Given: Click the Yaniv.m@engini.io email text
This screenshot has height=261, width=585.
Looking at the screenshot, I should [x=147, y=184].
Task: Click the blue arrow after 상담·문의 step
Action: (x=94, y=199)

Action item:
Exactly reproduce the material above.

Answer below:
Given: Click the Yaniv.m@engini.io email text
This screenshot has height=261, width=585.
Looking at the screenshot, I should [x=147, y=184].
Task: Click the blue arrow after 상담·문의 step
Action: (x=94, y=199)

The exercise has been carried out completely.